⟨

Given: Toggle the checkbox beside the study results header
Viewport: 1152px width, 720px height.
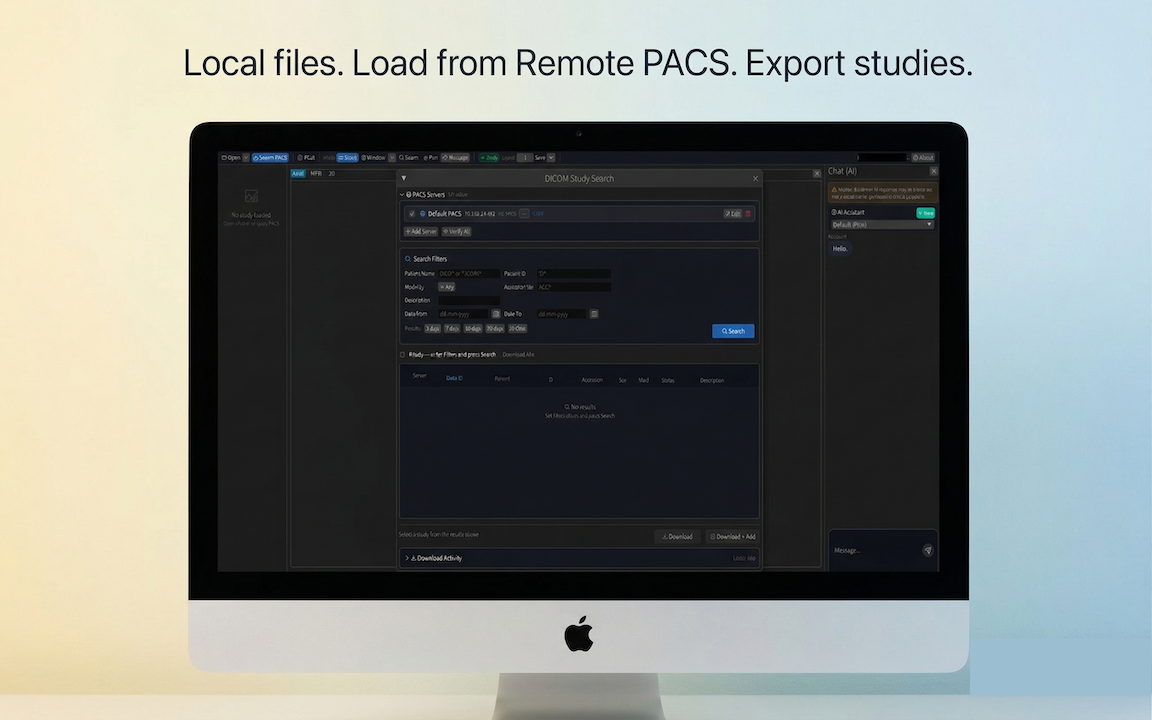Looking at the screenshot, I should pyautogui.click(x=403, y=354).
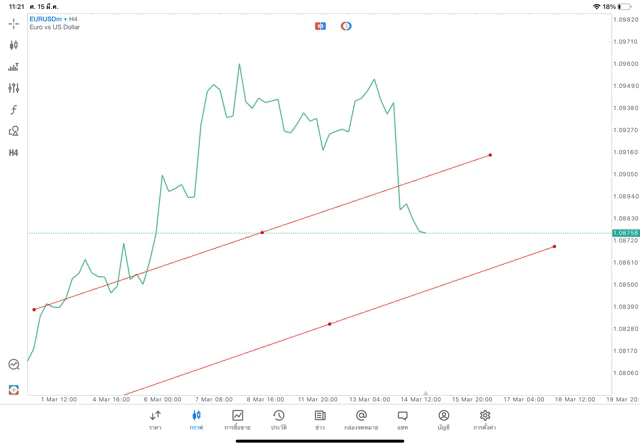Tap the red-blue circular chart icon

coord(346,26)
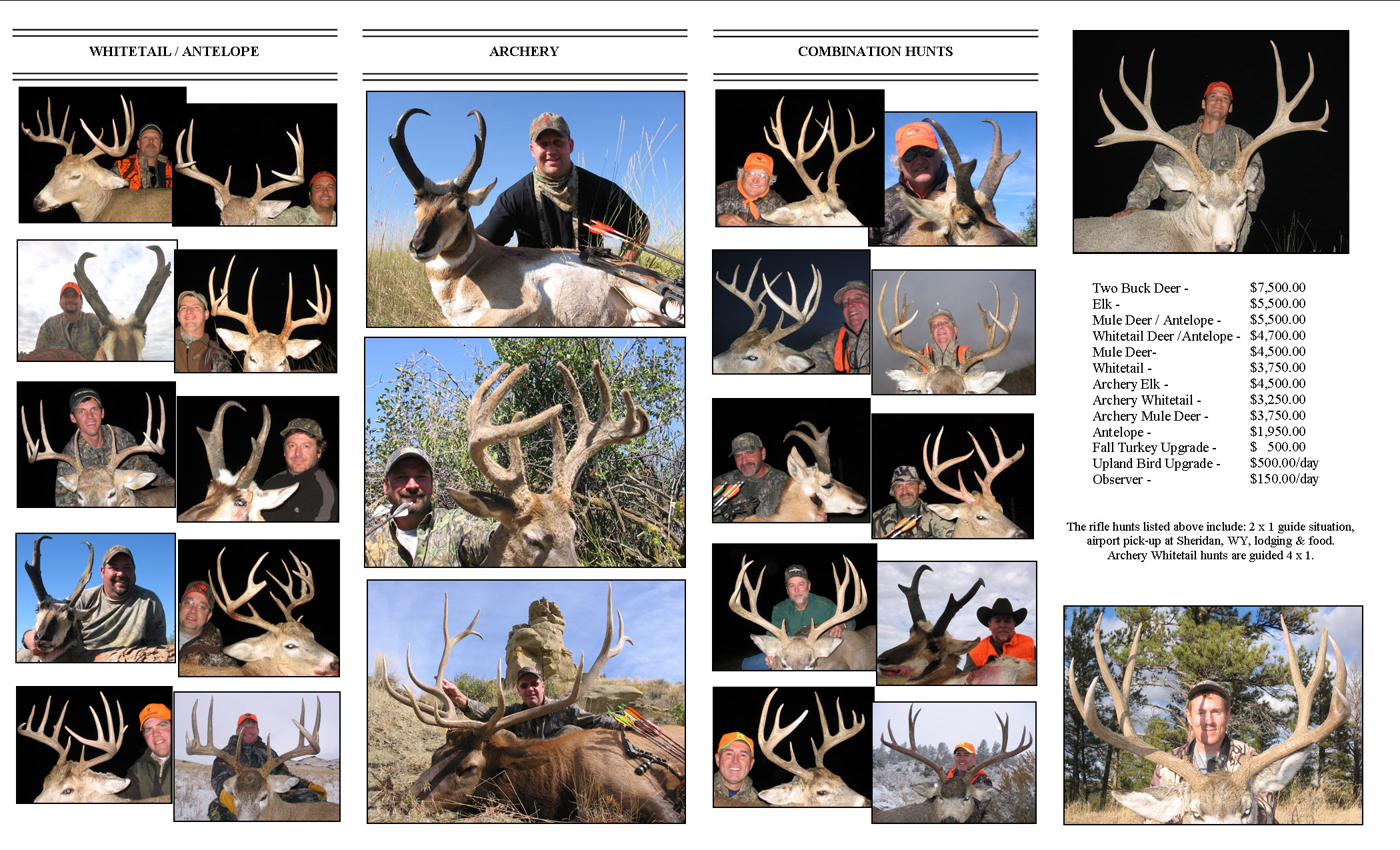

⟩

**Direction:** Identify each line in the listing above that contains the word "results", and copy those lines.

**Full answer:**
Given: Toggle the checkbox beside the study results header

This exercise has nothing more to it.